**Articolo**
((

La resurrezione del figlio della vedova di Sarepta a opera di Elia attesta, agli occhi della donna, la sua qualità di uomo di Dio, autentico ministro della sua parola (I lettura); la resurrezione del figlio della vedova di Nain attuata da Gesù lo svela, agli occhi di “tutti” (Lc 7,16), quale grande profeta, colui nel quale Dio stesso visita il suo popolo (vangelo).
In entrambi i racconti di resurrezione è presente una struttura sacramentale: parole e gesti di Elia convergono nel dare vita al giovane; nel passaggio e nell’azione di Gesù è presente la visita e l’azione di Dio stesso.
Chi è il profeta? La prima lettura mostra due visioni contrastanti del compito profetico. Nelle parole angosciate e disperate della vedova, il profeta appare come colui che svela i peccati dell’uomo, che mette a nudo la debolezza umana facendosi ministro di un Dio giudice che punisce (cf. 1Re 17,18). In questa prima visione il profeta colpevolizza, umilia, fa morire. Nell’operato di Elia, invece, il profeta appare colui che intercede e dà vita, libera dal male e fa il bene. Il profeta – e quel “grande profeta” (Lc 7,16) che è Gesù – narra la salvezza di Dio agli uomini facendo il bene e dando vita.

))

**Consegne**
A – Rispondi a queste domande sul commento alle due resurrezioni:
(i) Chi riporta in vita il figlio della vedova di Sarepta?
(ii) Secondo il commento, che cosa convergono nel dare vita al giovane?
(iii) Quale passo biblico viene indicato accanto alle parole angosciate della vedova?
B – Elenca tutte le azioni che il commento alle due resurrezioni attribuisce al profeta nell'operato di Elia, introdotte da "colui che intercede".
C – Riprendi il commento alle due resurrezioni dal punto in cui si interrompe e continualo.
Per svolgere le consegne i record non servono.

**Elenco dei record**

((

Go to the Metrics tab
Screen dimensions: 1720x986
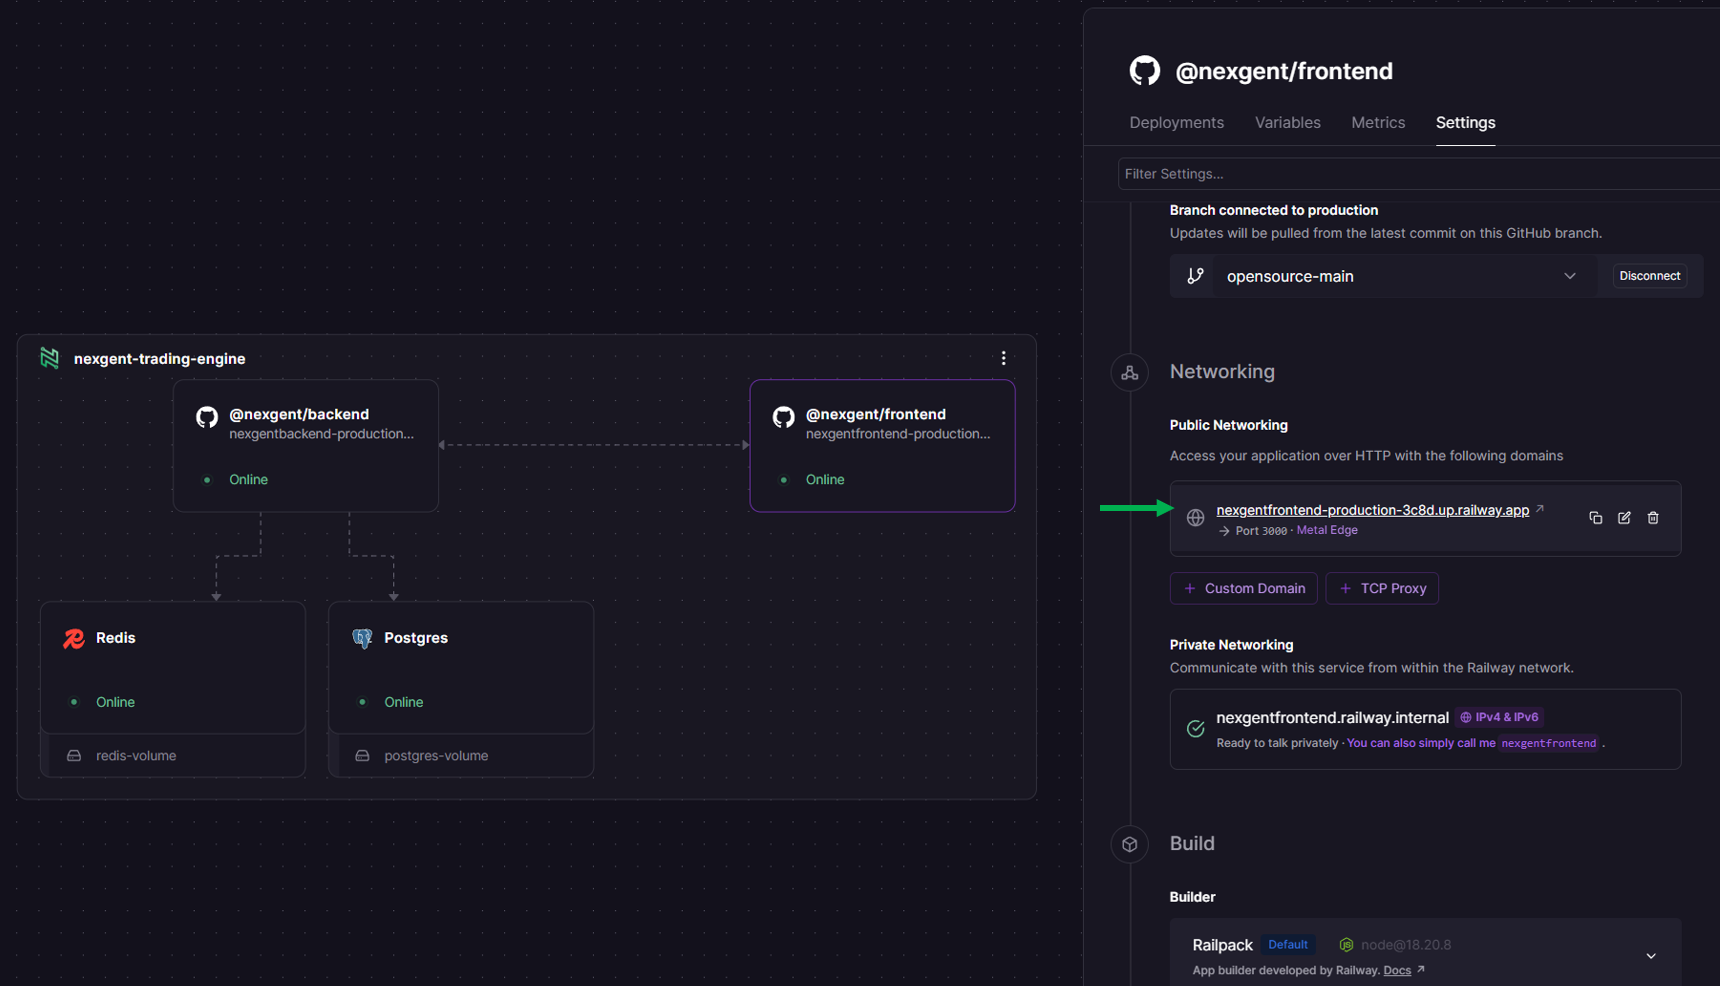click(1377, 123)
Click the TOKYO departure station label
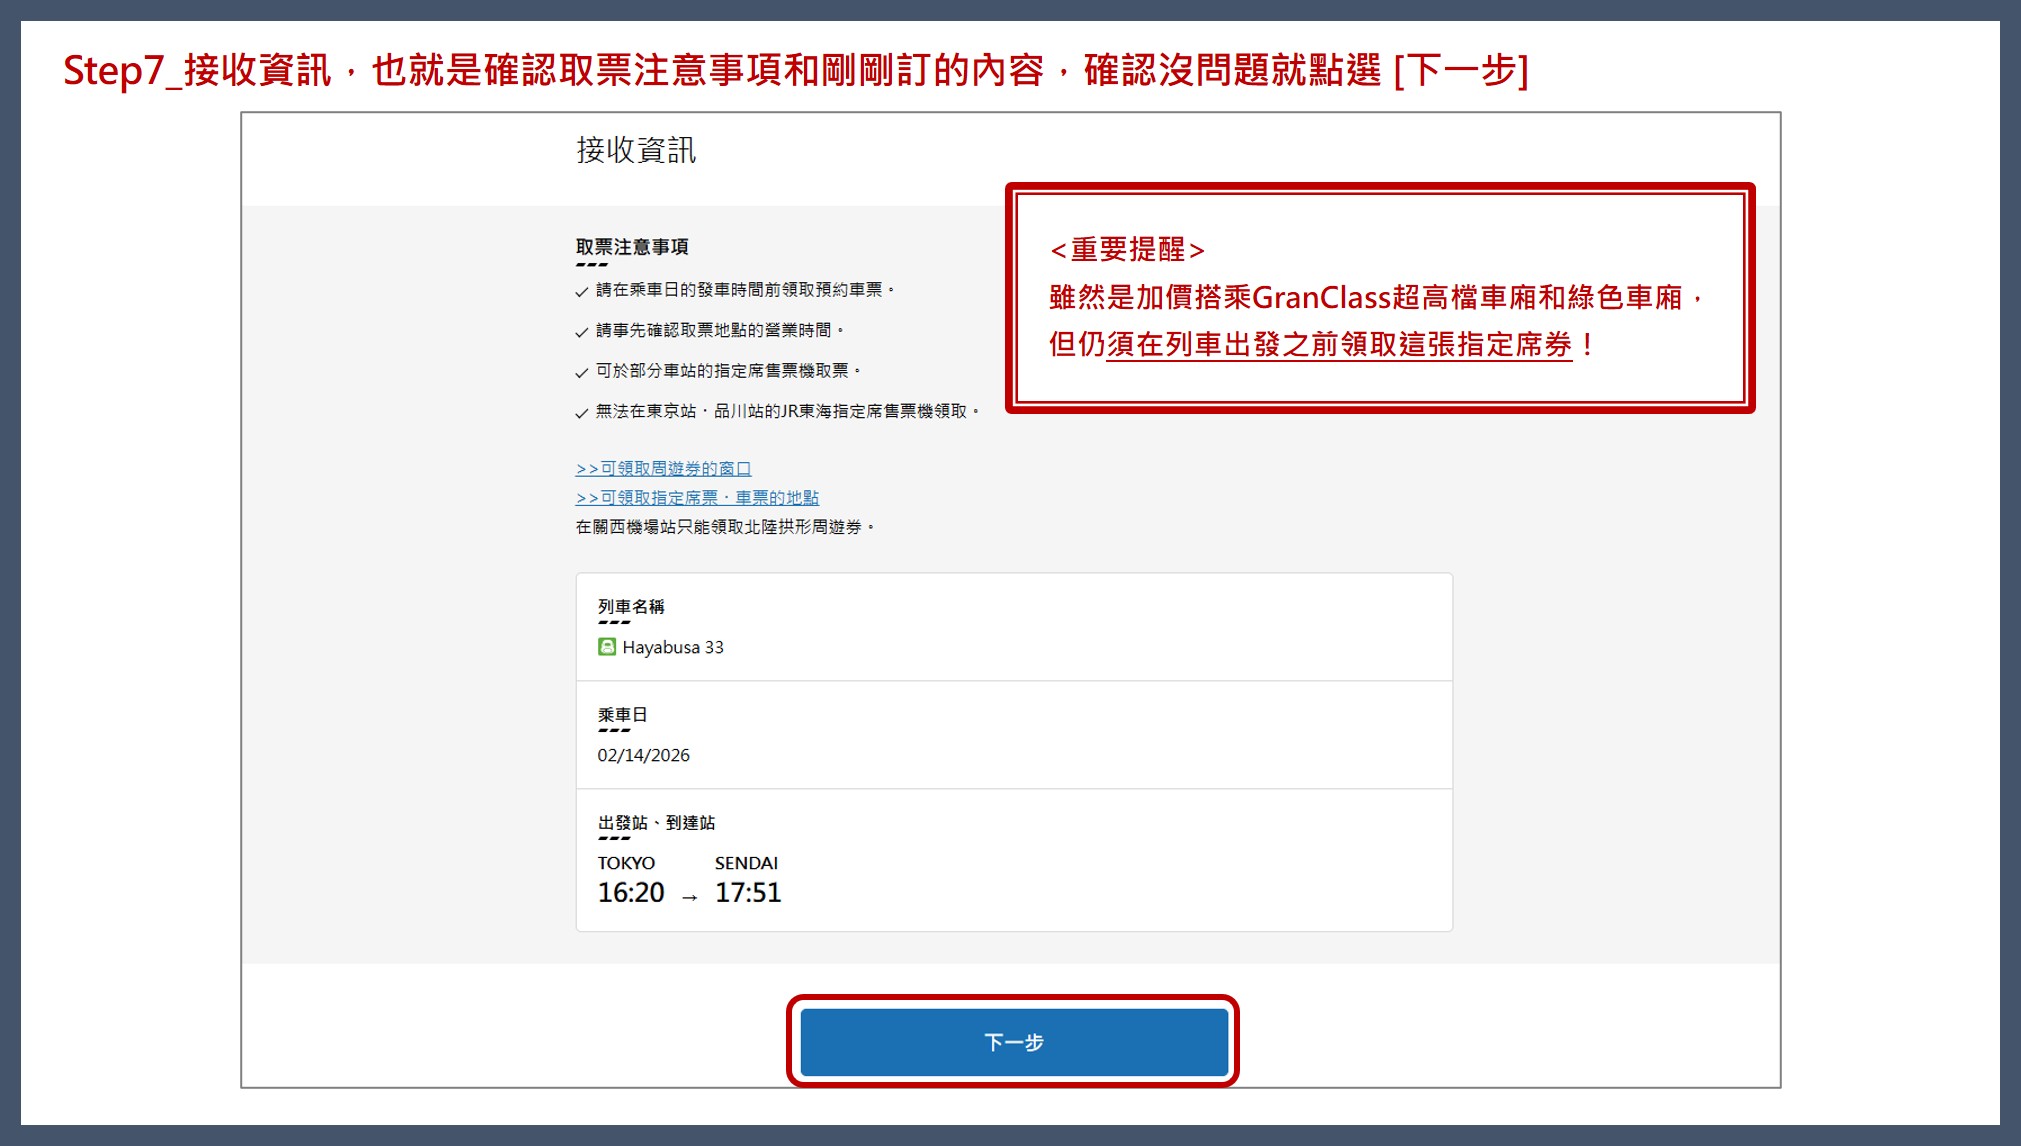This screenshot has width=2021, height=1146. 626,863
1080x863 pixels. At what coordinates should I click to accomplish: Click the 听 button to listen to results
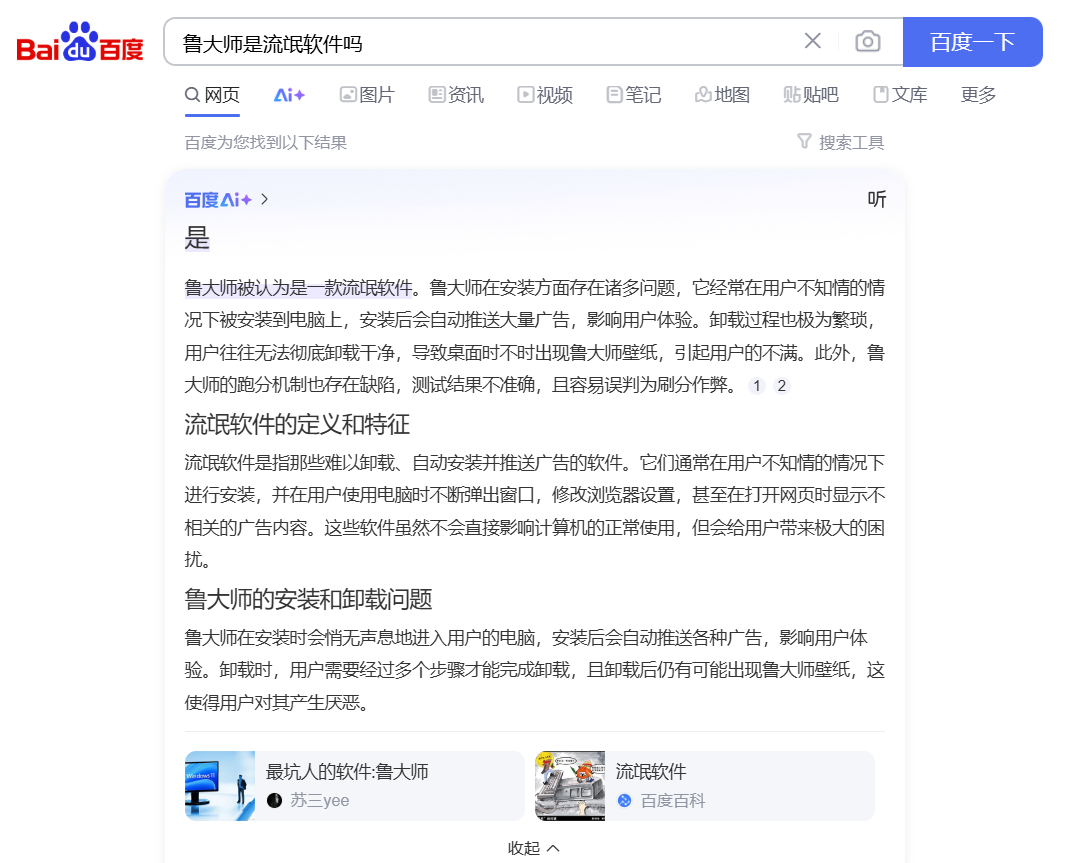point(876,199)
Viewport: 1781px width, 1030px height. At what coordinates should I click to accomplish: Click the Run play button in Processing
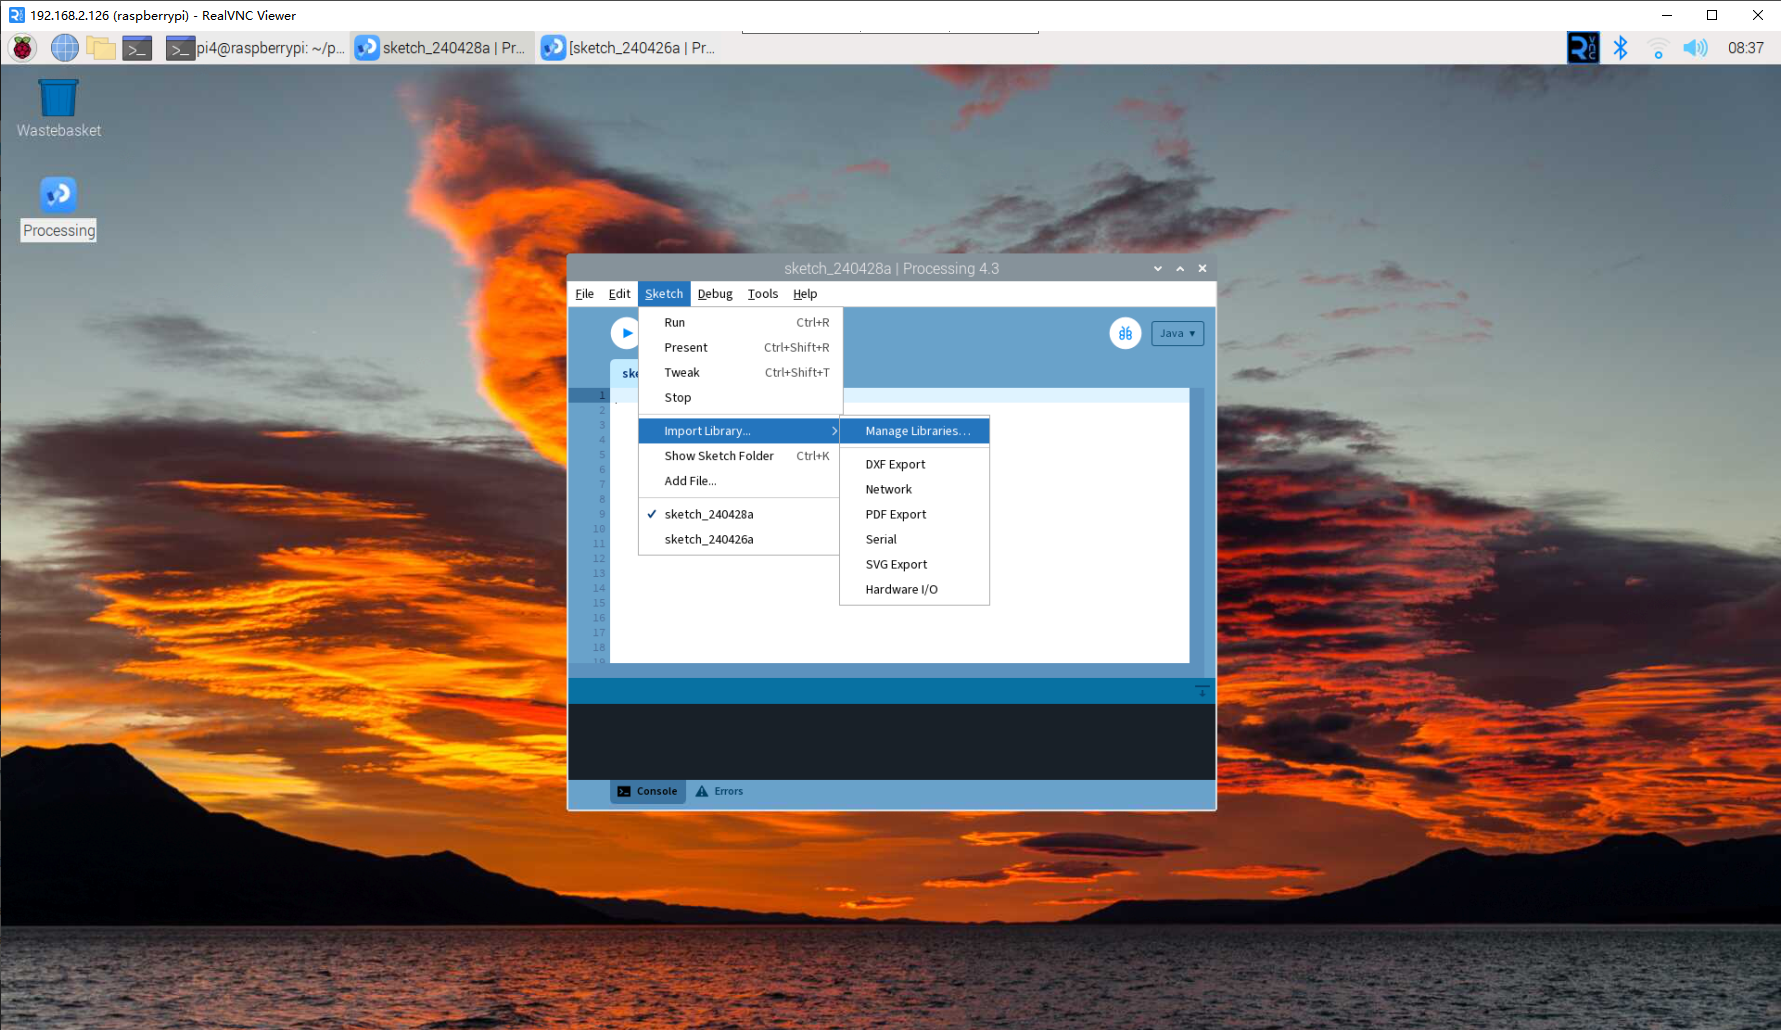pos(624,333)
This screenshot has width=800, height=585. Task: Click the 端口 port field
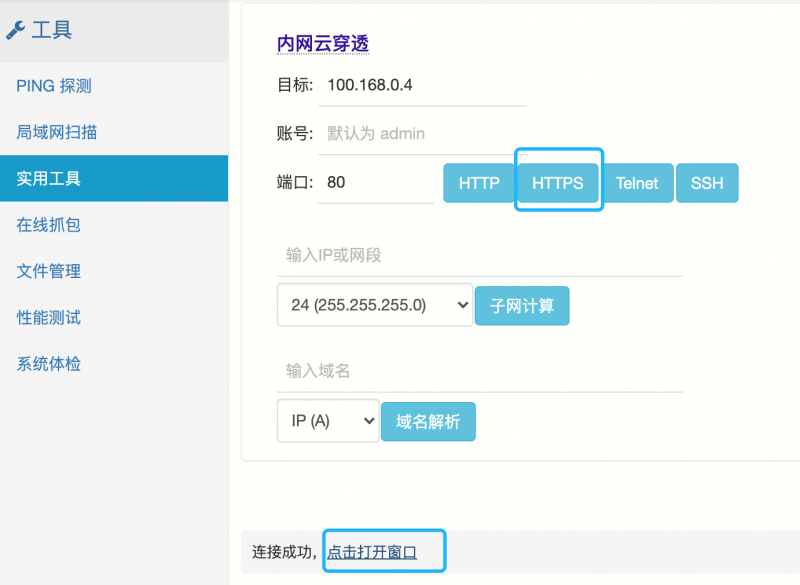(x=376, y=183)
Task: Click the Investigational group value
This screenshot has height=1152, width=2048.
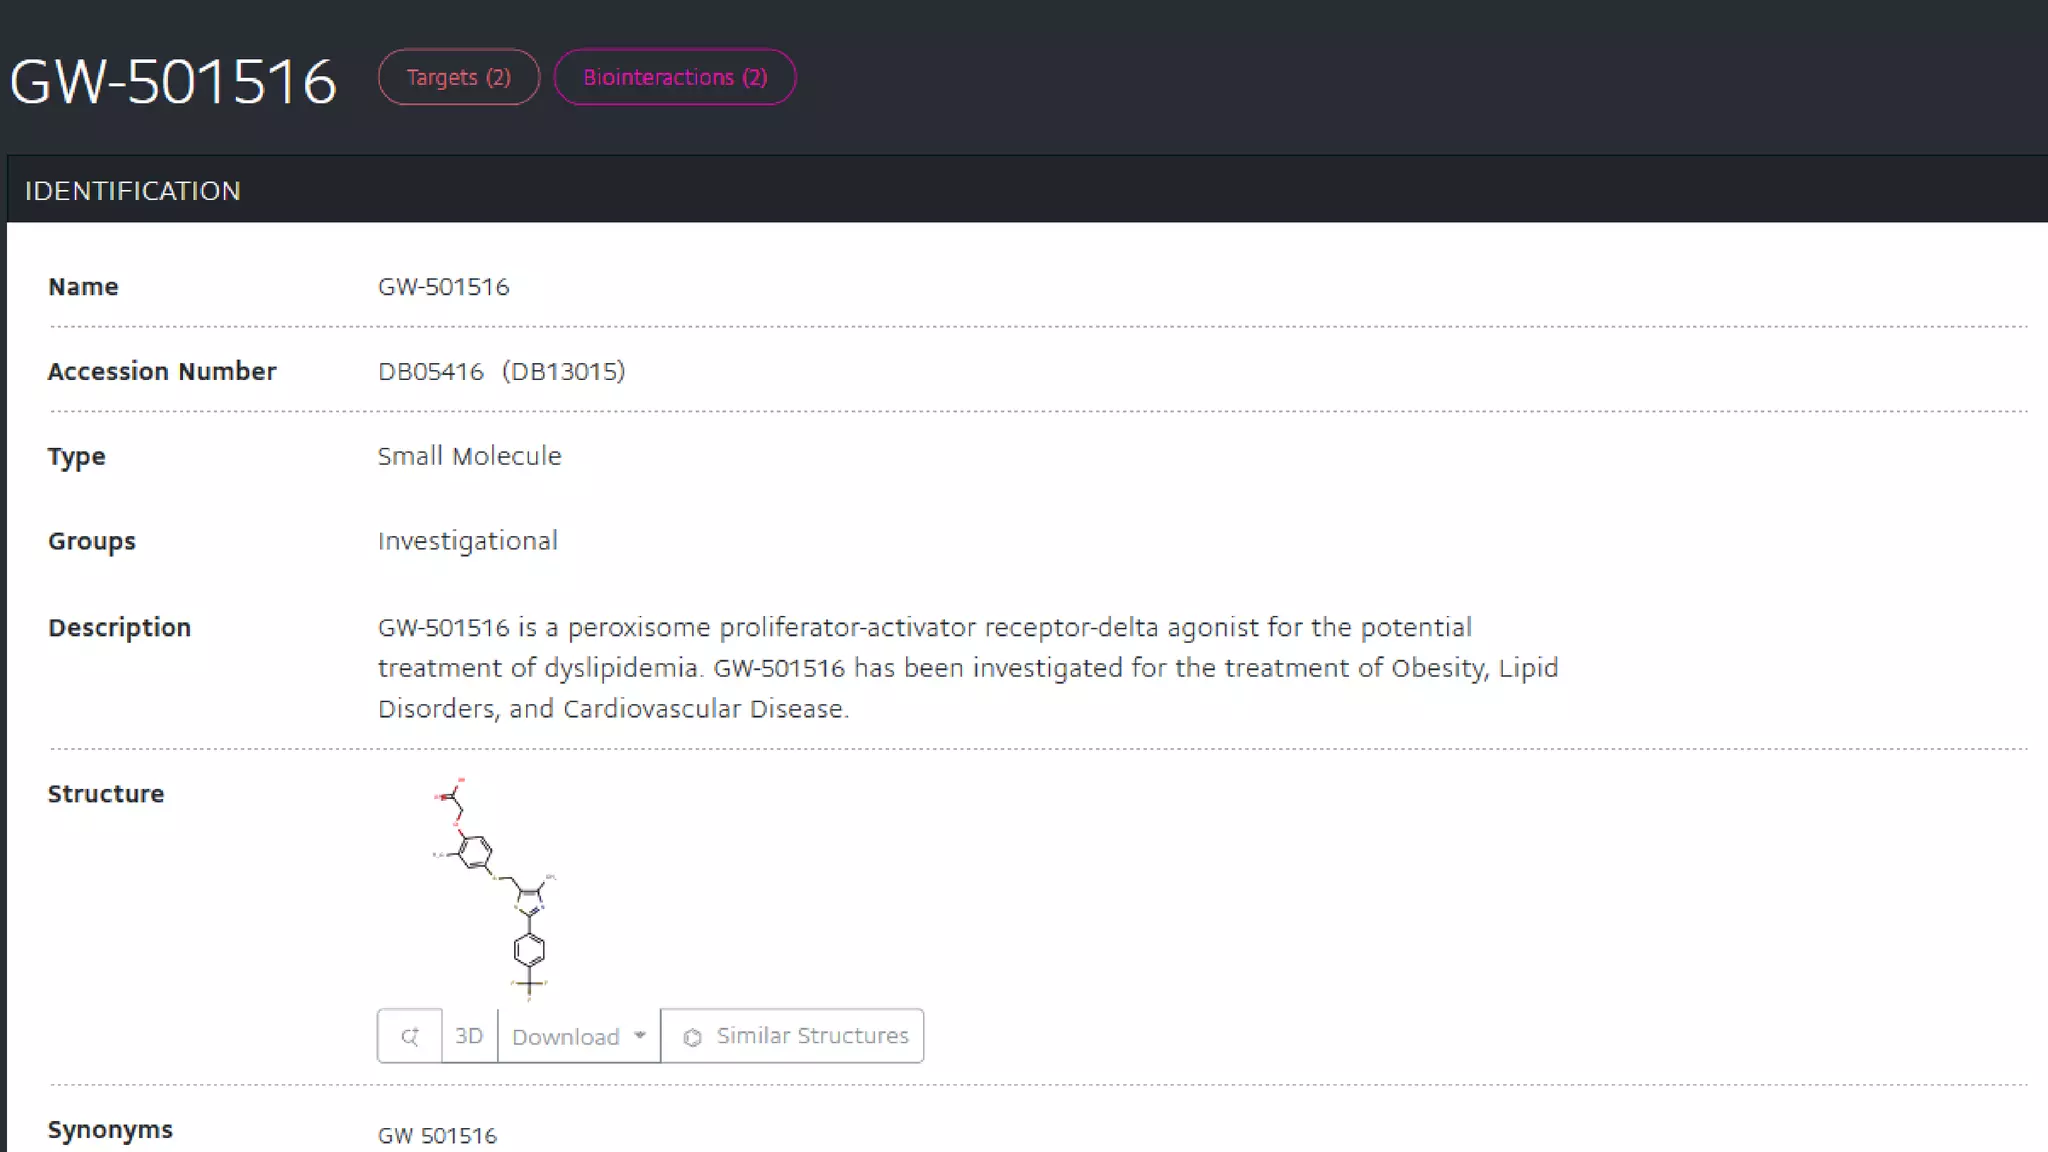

))

**Risposte in sequenza**
A –
(i) Elia.
(ii) Le parole e i gesti di Elia.
(iii) 1Re 17,18.

B – Intercede; dà vita; libera dal male; fa il bene.

C –
Gesù appare il Signore della vita creando relazione là dove vi è inconciliabilità, opposizione, estraneità: nel luogo liminale rappresentato dalla porta della città che pone in comunicazione interno ed esterno, città e campagna, luogo dei vivi e luogo dei morti, Gesù fa avvenire l’incontro tra il corteo funebre che esce dalla città e il corteo che lo accompagna per entrare in città. Quei cammini opposti, destinati solo a incrociarsi, sono condotti da Gesù a incontrarsi. L’evento straordinario della resurrezione del giovane nasce da uno sguardo di compassione che diviene gesto, azione, parola, dunque storia, grazie a un’intima decisione di Gesù. L’evento grandioso nasce nel segreto e nel nascondimento del cuore. Siamo di fronte al fondamento spirituale dell’agire. Nella casualità dell’incrociarsi, Gesù decide liberamente e volontariamente l’incontro, la compromissione, la comunicazione. Già lì vi è vittoria della vita sulla morte.
Per dare vita Gesù deve creare relazione, e per creare relazione deve lui stesso entrare in relazione. Emozioni e volontà, sensi e intelligenza, sentimento e decisione cooperano in Gesù per far diventare la compassione fattore di storia, di incontro, di dono di vita. I suoi sensi (vedere, toccare) convergono nel creare senso nell’assurdo della morte dell’unico figlio di una vedova.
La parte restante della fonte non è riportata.